The debate about the origins of the medieval Black Death pandemic (AD 1346–1353) has focused on evidence from cemeteries in the Chüy Valley near Lake Issyk-Kul in modern-day Kyrgyzstan. These sites are thought to have victims of a 14th-century epidemic because of the tombstone dated 1338–1339 that attributes deaths to ‘pestilence’. In a new study, an international team of researchers reports that they have identified DNA from the plague bacterium, Yersinia pestis, in 7 individuals who died in the year 1338 and had these inscriptions on their tombstones in two of these cemeteries.
“We could finally show that the epidemic mentioned on the tombstones was indeed caused by plague”, says Phil Slavin, one of the senior authors of the study and historian at the University of Sterling, UK.
It has been hypothesized that the Black Death’s initiation was associated with a massive diversification of plague strains, a so-called Big Bang event of plague diversity that may have happened sometime between the 10th and 14th centuries. Until now, this has not been verified. The authors of this new study pieced together complete ancient plague genomes from the sites in Kyrgyzstan and investigated how they might relate to this Big Bang event.
“We found that the ancient strains from Kyrgyzstan are positioned exactly at the node of this massive diversification event. In other words, we found the Black Death’s source strain and we even know its exact date [meaning the year 1338]”, says Maria Spyrou, lead author and researcher at the University of Tübingen.
They also tried to determine if the strains evolved locally or spread in this region from elsewhere. Plague is not a disease of humans; the bacterium survives within wild rodent populations across the world, in so-called plague reservoirs. Hence, the ancient Central Asian strain that caused the 1338-1339 epidemic around Lake Issyk Kul must have come from one such reservoir.

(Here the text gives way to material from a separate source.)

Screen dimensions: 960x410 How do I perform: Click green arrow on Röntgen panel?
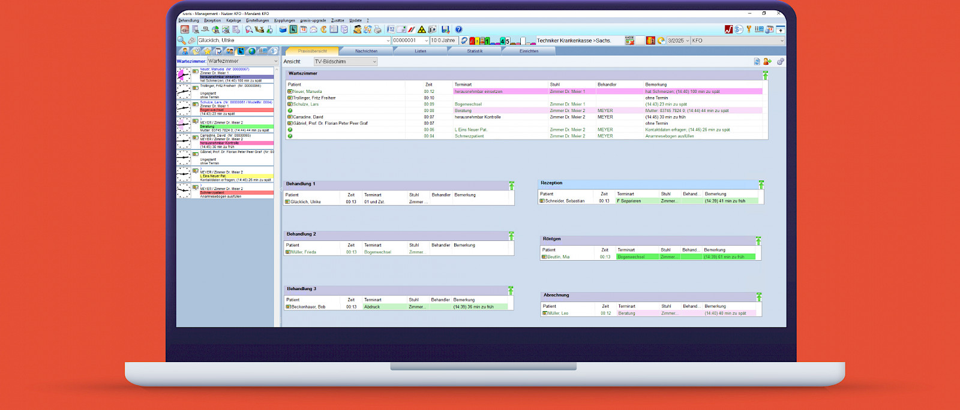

“We found that modern strains most closely related to the ancient strain are today found in plague reservoirs around the Tian Shan mountains, so very close to where the ancient strain was found. This points to an origin of Black Death’s ancestor in Central Asia”, explains Johannes Krause, senior author of the study and director at the Max Planck Institute for Evolutionary Anthropology.
The study demonstrates how investigations of well-defined archaeological contexts and close collaborations among historians, archaeologists, and geneticists can solve mysteries from our past.